The public – at large – feels inadequate to tackle the how’s of education.  Sensing a lack of expertise in the area parents leave the agenda setting to the suppliers of education.  The suppliers of education are represented by teachers’ unions.  Teachers’ unions come with their own set of priorities which are often counterproductive to improving education process (i.e. tenure and job security, resisting performance-based initiatives).

Educational reform pays very minimal dividends for a politician.  A politician needs positive outcomes of reforms to be visible before the next election cycle comes around.  However, a president does gain points by claim to undertaking educational reform during his term.  So while the fundamentals and substance of the reform may not be visible for a decade’s time, the fact of having instigated any semblance of reform gains him higher approval ratings among the public.  Thus, we find education reform guided by the interaction of these two key forces: teachers’ unions and the executive branch.  With each bringing their contravening reform agendas, reform outcomes increase capacity (i.e. more schools, more teachers, and more computers) which is positive for all, and neglect to restructure incentives to improve quality and efficiency, which threaten teachers’ job security.

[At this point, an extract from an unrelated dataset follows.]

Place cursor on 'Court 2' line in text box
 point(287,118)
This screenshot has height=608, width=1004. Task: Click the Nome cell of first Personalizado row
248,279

In the 1990s over a dozen Latin American countries underwent educational reform.  While the objectives of the reforms were to improve quality and efficiency as well as capacity, the reforms generally improved capacity and decentralized administration but failed to make any significant improvements in quality and efficiency of education.  The region, as a whole, scores very poorly on international standard tests, particularly in reading and mathematics.  Major efforts were poured into the educational reforms throughout the 1990s, and presidents across the region could boast of their achievements on the campaign trail.  Twenty years later, we’re recognizing that the reforms haven’t substantiated improvements of quality and content in the process of learning.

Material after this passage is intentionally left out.